FRAGMENTO ORIGINAL:
De su primer disco, homónimo (1994), es la canción «El castillo», con unos batacazos que preludian un toque de marcha acelerado y una primera estrofa que dice:

«Vive en un castillo de mi pueblo / dicen que trae la maldición. / Un anciano cuenta la leyenda / que al verla sus ojos perdió», versos que significan una introducción y problematización de la narración, ¿qué puede enceguecer a un hombre? La belleza venusina, Medusa o un basilisco con fuerza limitada: la maldición es perder la vista.


La segunda estrofa, otra escena, materializa la leyenda del hombre que perdió la visión, y si la perdió fue por descuidado, pues iba solo, sin su cruz en un bosque, circunstancias que se convierten en el imán de una bestia, cuasimitológica, en tiempos evangélicos, que tras hacer ciegas a sus víctimas suelta carcajadas. La maldad en tiempos ancestrales se pagaba con la hoguera, pero al no poder atrapar a la maléfica, el pueblo incendió el castillo donde sabían que habitaba.


Solo, sin la cruz y en el bosque,
se escucharon gritos de dolor
y la risa de la maldita bestia,
y chorreaba sangre sin color.

CONJUNTO DE REGISTROS:
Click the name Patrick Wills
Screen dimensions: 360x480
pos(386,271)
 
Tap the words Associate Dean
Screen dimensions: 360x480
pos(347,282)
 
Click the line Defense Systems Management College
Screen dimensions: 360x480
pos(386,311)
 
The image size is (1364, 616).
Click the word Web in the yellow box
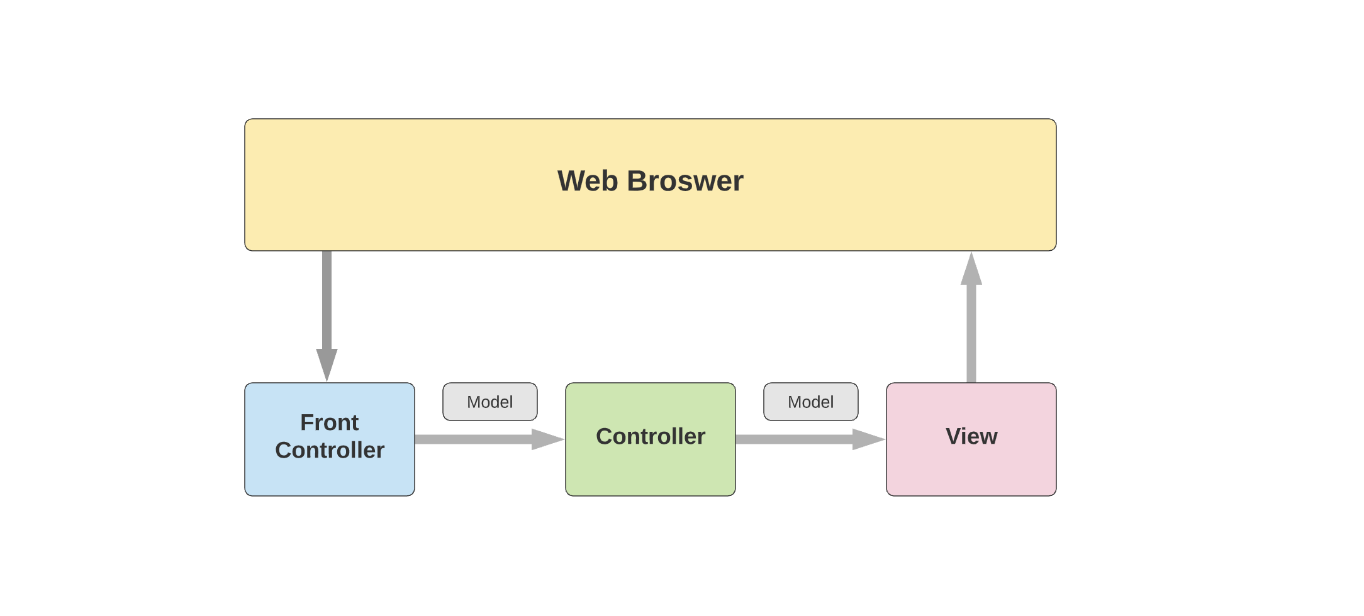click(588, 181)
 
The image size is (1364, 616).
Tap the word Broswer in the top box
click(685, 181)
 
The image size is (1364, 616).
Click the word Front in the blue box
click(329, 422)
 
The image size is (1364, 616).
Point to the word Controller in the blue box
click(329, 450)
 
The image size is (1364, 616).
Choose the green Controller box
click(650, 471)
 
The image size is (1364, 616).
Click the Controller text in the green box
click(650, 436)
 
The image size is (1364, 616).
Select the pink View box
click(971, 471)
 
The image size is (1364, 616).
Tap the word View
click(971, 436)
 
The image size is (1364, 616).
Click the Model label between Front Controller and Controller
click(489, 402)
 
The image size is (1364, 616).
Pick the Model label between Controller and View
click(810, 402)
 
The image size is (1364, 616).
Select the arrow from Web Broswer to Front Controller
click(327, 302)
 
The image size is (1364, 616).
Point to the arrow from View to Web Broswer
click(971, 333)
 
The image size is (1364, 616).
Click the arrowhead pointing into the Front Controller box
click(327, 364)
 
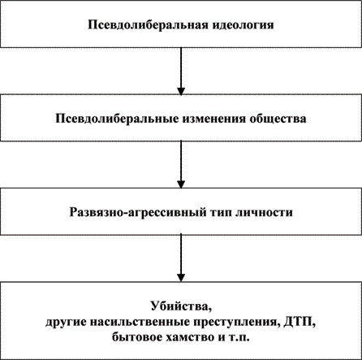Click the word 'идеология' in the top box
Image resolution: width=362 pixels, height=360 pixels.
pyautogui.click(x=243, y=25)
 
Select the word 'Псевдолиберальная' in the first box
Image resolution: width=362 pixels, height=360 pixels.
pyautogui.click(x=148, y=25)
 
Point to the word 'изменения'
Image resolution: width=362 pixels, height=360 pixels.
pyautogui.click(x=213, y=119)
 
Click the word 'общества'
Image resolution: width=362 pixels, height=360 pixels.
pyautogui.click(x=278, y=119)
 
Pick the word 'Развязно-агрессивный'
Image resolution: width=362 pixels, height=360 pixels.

...

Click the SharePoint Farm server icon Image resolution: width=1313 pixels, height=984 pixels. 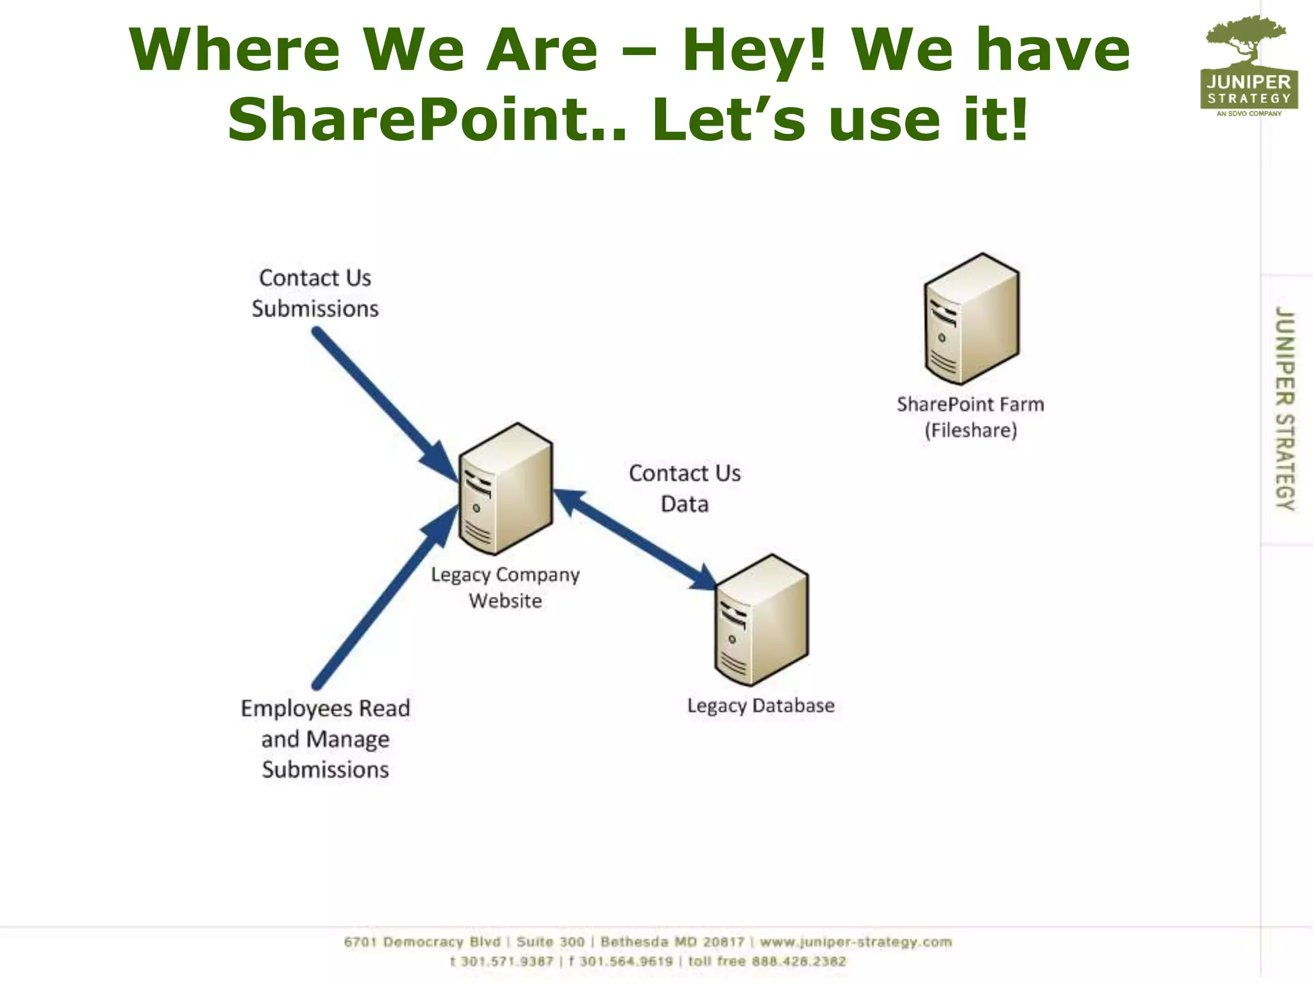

TAREAS:
A: Contesta estas preguntas sobre el fragmento:
(i) ¿En qué año salió el primer disco?
(ii) ¿Qué hace la bestia después de dejar ciegas a sus víctimas?
(iii) ¿Qué incendió el pueblo?
B: Vuelve a escribir la parte del fragmento que empieza en "La segunda estrofa, otra" y termina en "sabían que habitaba.", con "hoguera" cambiado por "pira".

RESPUESTAS:
A:
(i) En 1994.
(ii) Suelta carcajadas.
(iii) El castillo donde sabían que habitaba la maléfica.

B:
La segunda estrofa, otra escena, materializa la leyenda del hombre que perdió la visión, y si la perdió fue por descuidado, pues iba solo, sin su cruz en un bosque, circunstancias que se convierten en el imán de una bestia, cuasimitológica, en tiempos evangélicos, que tras hacer ciegas a sus víctimas suelta carcajadas. La maldad en tiempos ancestrales se pagaba con la pira, pero al no poder atrapar a la maléfica, el pueblo incendió el castillo donde sabían que habitaba.